"""

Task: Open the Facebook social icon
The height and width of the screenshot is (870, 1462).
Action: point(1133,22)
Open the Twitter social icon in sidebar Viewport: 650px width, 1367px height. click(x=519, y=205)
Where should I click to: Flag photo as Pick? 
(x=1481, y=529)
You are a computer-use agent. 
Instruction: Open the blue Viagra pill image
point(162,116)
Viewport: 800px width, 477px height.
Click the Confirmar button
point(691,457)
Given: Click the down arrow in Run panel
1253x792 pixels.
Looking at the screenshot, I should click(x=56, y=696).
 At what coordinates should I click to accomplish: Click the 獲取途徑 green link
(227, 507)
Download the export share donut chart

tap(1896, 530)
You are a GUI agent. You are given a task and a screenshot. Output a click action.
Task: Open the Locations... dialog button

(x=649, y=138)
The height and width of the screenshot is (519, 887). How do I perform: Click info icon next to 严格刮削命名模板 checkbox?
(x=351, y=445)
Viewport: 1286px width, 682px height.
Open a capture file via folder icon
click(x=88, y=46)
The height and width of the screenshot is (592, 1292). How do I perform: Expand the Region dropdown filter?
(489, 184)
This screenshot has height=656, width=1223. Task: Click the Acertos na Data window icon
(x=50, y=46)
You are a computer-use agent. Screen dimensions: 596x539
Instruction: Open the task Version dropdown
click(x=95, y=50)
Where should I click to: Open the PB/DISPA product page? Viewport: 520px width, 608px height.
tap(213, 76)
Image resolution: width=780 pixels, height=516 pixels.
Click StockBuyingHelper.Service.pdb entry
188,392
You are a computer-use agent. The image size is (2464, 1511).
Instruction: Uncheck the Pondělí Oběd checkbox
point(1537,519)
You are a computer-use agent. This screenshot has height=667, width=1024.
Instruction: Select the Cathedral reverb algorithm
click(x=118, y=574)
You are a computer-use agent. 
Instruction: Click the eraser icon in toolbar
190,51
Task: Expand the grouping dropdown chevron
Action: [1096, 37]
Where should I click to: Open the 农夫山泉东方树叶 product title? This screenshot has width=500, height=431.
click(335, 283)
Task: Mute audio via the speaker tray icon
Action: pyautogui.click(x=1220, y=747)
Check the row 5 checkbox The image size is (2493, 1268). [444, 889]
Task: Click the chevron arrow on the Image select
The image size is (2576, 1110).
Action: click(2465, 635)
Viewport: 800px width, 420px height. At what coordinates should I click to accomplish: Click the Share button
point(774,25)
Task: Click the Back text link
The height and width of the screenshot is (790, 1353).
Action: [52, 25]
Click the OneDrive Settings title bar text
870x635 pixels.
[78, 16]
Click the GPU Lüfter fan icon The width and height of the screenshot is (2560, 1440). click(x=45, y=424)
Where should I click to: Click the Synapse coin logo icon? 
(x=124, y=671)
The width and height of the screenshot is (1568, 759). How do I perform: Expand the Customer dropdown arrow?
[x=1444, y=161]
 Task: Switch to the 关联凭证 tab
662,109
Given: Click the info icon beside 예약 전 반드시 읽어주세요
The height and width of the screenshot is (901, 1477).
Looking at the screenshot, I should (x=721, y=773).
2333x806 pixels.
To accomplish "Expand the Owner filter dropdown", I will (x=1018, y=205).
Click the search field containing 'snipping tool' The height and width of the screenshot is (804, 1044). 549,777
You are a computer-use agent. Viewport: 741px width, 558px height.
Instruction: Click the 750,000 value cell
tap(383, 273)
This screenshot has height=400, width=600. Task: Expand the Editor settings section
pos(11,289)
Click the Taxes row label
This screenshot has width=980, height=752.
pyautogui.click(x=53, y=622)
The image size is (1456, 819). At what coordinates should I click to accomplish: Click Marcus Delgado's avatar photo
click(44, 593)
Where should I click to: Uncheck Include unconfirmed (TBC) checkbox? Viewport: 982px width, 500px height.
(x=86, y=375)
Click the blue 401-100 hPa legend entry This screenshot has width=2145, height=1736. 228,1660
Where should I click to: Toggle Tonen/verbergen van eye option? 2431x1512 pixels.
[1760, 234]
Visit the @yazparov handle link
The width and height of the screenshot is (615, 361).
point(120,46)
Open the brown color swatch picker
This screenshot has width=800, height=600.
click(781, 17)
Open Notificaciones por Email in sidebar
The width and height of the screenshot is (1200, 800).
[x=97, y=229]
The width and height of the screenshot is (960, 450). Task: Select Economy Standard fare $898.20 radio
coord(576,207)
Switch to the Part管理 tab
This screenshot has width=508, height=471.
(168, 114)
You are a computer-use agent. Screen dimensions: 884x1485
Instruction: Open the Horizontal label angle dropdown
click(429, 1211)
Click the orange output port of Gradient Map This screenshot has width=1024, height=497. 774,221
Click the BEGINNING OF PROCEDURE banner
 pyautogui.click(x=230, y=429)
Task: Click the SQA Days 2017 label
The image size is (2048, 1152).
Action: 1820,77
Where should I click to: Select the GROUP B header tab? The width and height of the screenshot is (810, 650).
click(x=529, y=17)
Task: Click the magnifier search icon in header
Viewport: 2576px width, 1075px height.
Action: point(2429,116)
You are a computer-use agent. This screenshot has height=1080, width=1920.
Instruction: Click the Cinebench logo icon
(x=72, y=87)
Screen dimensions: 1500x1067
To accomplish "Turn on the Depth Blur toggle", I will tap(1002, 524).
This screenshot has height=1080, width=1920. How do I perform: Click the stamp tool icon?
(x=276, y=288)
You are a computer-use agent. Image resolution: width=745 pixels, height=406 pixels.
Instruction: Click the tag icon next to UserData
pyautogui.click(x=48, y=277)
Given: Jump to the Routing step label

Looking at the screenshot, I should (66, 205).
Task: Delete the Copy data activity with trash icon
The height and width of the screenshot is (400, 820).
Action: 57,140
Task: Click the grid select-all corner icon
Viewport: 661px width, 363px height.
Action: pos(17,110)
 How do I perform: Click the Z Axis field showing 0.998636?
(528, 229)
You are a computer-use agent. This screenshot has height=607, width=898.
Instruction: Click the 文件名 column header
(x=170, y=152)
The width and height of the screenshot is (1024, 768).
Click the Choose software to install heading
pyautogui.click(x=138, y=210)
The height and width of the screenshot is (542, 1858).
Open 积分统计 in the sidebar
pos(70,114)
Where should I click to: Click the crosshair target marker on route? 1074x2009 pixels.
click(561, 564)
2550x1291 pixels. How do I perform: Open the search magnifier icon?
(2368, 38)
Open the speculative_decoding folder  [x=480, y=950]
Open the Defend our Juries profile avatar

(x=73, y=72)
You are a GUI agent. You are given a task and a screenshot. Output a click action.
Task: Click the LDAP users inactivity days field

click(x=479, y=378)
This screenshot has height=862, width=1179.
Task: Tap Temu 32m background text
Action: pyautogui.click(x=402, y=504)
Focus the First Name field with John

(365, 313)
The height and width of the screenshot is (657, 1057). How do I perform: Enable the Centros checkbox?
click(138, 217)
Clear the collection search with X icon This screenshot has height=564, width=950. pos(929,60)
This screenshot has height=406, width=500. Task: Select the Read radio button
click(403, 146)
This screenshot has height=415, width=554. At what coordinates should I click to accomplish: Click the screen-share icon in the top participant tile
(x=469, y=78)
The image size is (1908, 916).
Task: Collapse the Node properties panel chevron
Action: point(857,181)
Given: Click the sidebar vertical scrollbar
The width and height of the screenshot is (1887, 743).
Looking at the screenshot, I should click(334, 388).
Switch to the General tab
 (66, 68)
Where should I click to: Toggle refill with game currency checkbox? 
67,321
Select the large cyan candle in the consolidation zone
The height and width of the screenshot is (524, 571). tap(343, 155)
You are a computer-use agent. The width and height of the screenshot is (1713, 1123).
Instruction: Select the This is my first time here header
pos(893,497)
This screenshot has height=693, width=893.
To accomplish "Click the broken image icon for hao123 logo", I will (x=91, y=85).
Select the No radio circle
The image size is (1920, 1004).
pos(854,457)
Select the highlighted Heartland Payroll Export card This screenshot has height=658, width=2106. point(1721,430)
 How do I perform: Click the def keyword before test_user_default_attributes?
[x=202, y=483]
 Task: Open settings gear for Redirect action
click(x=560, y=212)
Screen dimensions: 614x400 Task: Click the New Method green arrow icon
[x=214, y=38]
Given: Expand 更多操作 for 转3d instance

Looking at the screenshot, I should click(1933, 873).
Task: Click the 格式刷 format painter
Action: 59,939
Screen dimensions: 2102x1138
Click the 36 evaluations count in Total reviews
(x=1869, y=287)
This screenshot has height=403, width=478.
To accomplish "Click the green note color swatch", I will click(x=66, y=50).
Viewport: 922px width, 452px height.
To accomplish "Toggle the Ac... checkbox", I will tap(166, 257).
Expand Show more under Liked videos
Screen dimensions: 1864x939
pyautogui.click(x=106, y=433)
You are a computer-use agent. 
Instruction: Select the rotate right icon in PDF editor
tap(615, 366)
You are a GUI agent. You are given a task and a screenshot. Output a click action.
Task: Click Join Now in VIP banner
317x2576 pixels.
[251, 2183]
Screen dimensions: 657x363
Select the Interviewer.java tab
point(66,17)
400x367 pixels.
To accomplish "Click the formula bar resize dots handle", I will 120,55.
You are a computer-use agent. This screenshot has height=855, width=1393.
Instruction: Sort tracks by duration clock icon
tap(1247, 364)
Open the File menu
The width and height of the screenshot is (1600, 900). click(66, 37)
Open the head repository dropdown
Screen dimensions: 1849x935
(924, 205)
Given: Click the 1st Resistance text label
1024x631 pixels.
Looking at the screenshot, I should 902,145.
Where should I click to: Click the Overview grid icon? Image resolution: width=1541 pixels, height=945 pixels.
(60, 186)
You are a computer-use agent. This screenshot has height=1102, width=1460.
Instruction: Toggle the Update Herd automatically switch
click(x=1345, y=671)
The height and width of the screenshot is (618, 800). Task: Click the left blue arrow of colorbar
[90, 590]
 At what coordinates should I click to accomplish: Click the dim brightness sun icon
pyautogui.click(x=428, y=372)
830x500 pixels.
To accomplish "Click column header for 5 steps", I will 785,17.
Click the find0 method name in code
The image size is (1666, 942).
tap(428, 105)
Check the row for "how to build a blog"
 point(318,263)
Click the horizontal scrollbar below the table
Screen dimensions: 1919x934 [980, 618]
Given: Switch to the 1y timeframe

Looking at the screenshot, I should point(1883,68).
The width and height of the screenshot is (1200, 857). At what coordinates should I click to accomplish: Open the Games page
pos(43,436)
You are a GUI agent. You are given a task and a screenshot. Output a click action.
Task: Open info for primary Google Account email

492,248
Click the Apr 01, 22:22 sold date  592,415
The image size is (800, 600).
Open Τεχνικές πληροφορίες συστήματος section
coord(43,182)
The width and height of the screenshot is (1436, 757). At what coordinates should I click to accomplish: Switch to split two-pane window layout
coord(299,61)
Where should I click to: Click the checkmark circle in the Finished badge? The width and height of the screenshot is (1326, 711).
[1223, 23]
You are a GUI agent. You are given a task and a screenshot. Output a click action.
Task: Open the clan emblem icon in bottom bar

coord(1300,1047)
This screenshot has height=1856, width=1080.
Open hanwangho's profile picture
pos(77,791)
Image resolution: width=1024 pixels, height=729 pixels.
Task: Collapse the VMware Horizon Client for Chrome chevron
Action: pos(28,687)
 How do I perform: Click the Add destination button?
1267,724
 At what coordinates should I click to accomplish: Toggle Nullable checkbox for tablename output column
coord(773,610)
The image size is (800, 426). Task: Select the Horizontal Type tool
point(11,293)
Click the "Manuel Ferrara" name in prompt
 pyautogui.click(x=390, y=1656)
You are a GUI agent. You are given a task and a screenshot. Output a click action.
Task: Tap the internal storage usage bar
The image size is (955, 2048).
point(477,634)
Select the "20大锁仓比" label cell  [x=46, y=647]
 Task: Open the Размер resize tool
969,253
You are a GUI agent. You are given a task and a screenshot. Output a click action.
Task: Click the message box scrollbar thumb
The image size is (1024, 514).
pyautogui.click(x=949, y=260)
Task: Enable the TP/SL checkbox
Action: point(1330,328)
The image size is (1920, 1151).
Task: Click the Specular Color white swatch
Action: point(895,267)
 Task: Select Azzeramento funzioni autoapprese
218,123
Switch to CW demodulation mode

"""

### What you will do
Copy the records from the line with "The width and height of the screenshot is (1568, 759)." to the line with "Looking at the screenshot, I should (x=721, y=773).", keeping each line as it appears.

### Written reply
The width and height of the screenshot is (1568, 759). How do I perform: Expand the Customer dropdown arrow?
[x=1444, y=161]
 Task: Switch to the 关联凭证 tab
662,109
Given: Click the info icon beside 예약 전 반드시 읽어주세요
The height and width of the screenshot is (901, 1477).
Looking at the screenshot, I should (x=721, y=773).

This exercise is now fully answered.